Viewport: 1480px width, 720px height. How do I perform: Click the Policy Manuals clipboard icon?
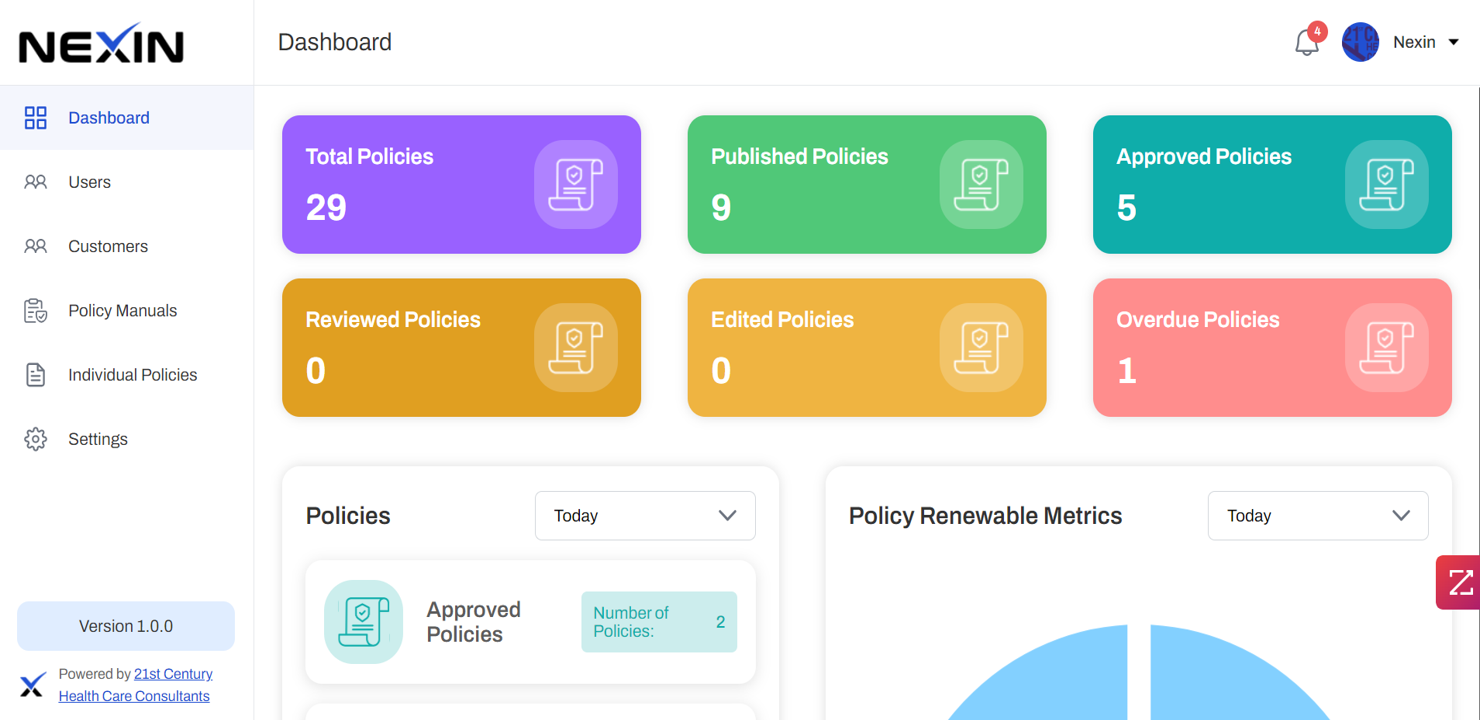tap(36, 311)
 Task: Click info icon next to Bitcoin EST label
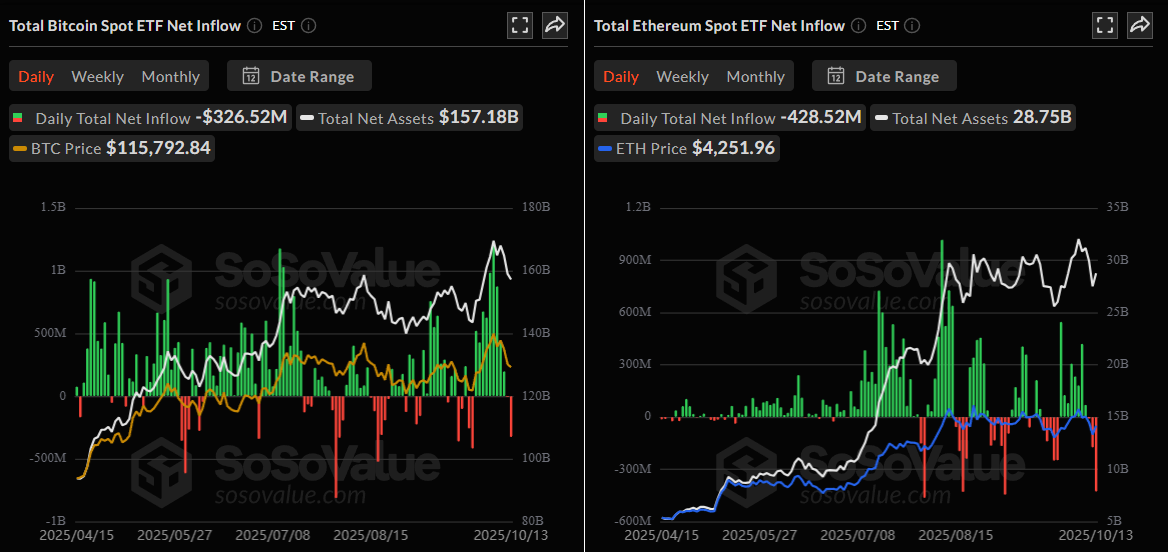click(x=309, y=26)
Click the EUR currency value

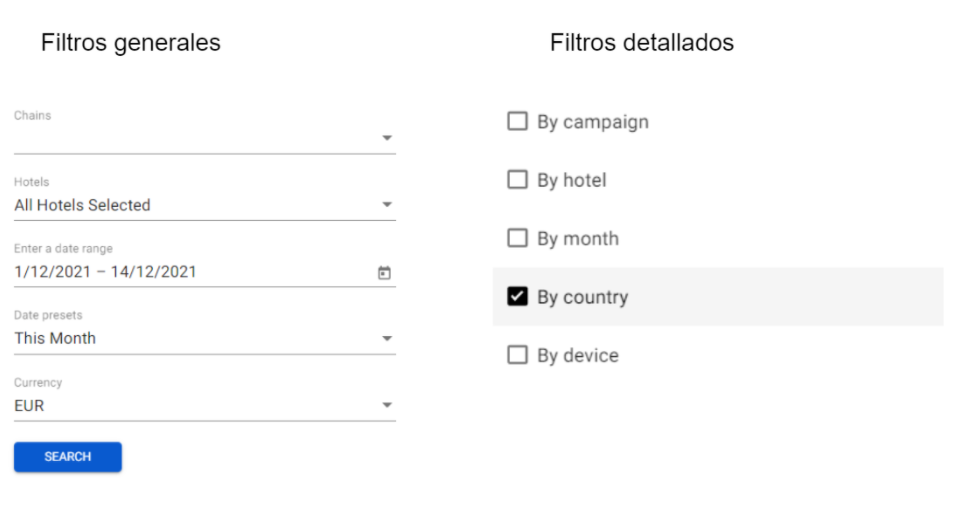pos(29,406)
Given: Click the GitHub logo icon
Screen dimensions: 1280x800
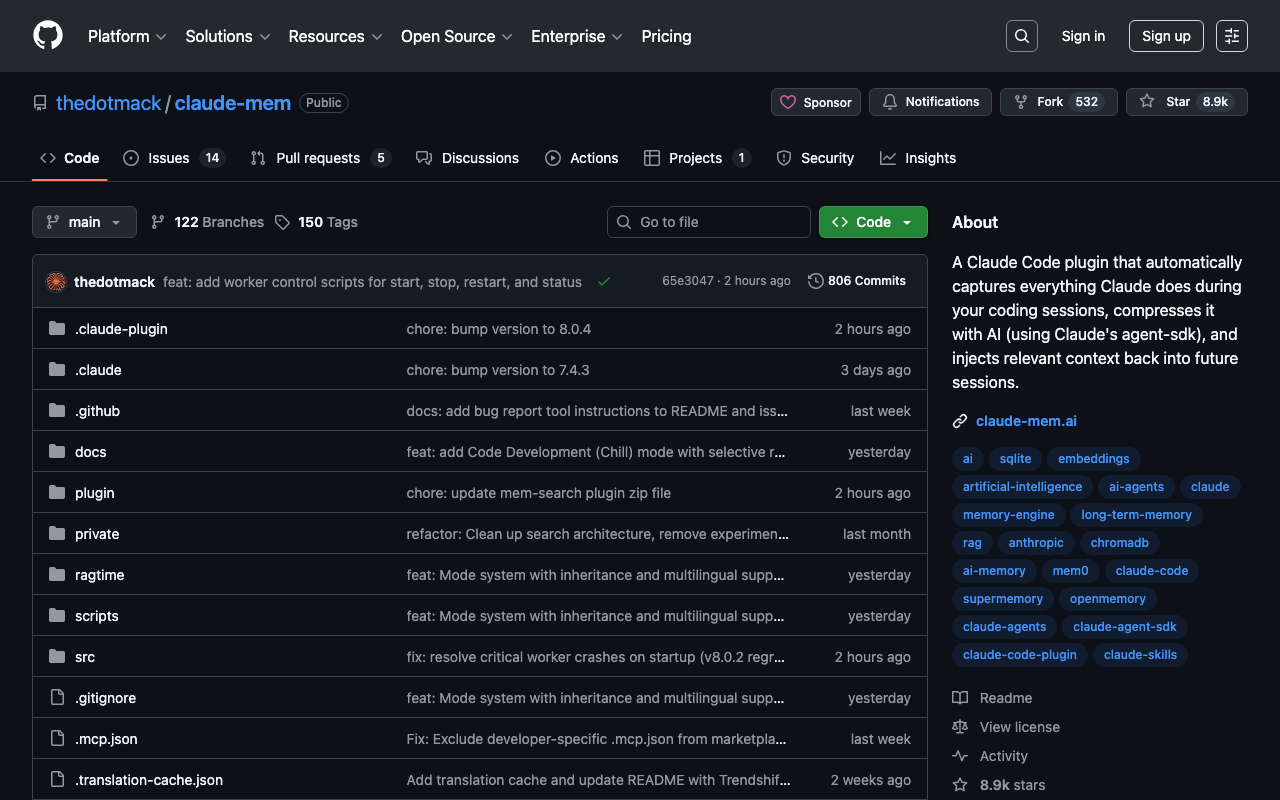Looking at the screenshot, I should tap(48, 36).
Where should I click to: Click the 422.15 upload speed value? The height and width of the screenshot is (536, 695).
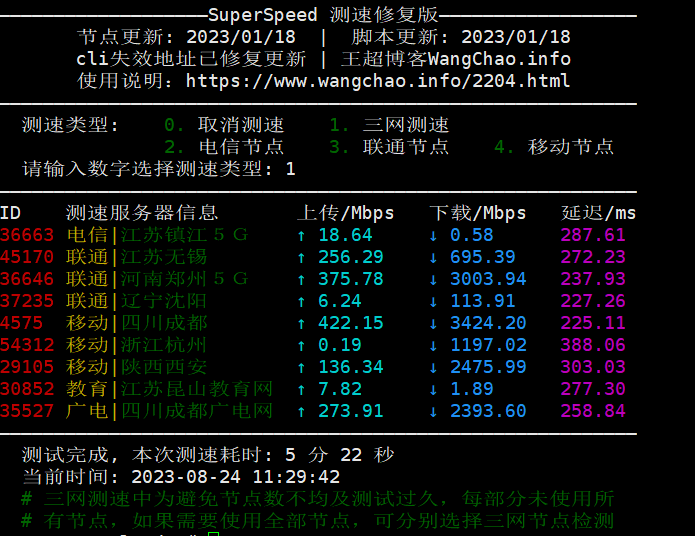coord(350,323)
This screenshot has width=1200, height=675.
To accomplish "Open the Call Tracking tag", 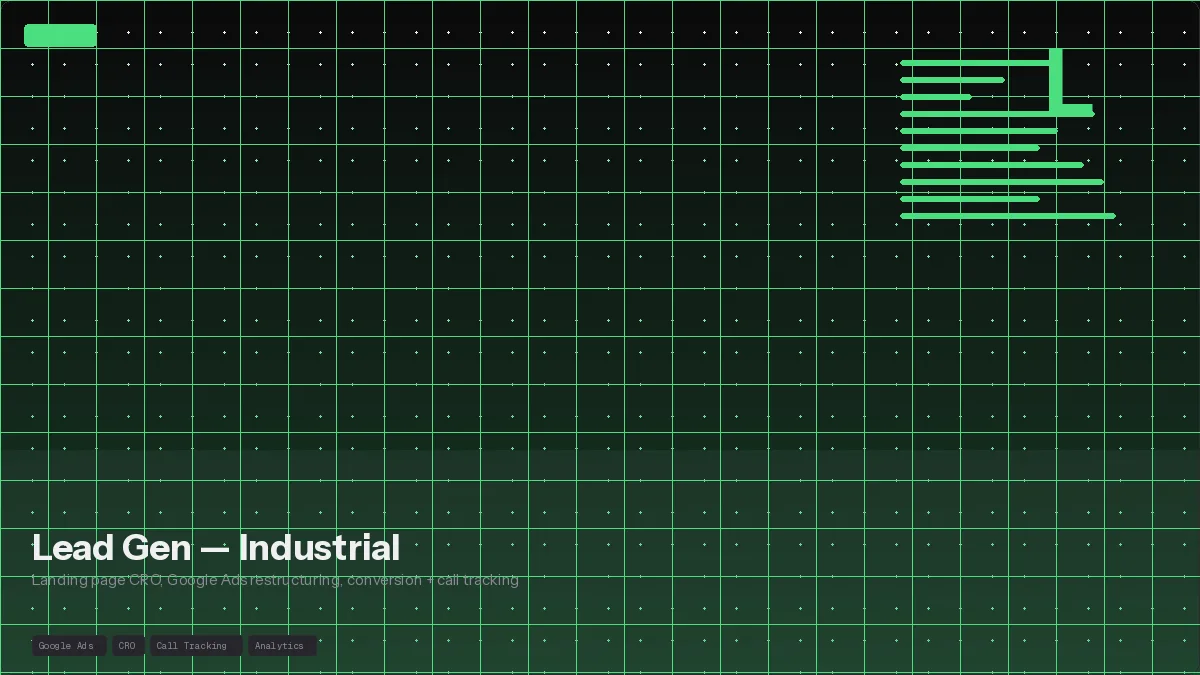I will tap(194, 645).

→ **WHAT IS EXPECTED**: Please report each line above that contains the word "height".

→ **THE RESULT**:
Viewport: 1480px width, 720px height. How do I perform: Click the Policy Manuals clipboard icon?
Where should I click to: Click the 422.15 upload speed value? The height and width of the screenshot is (536, 695).
This screenshot has width=1200, height=675.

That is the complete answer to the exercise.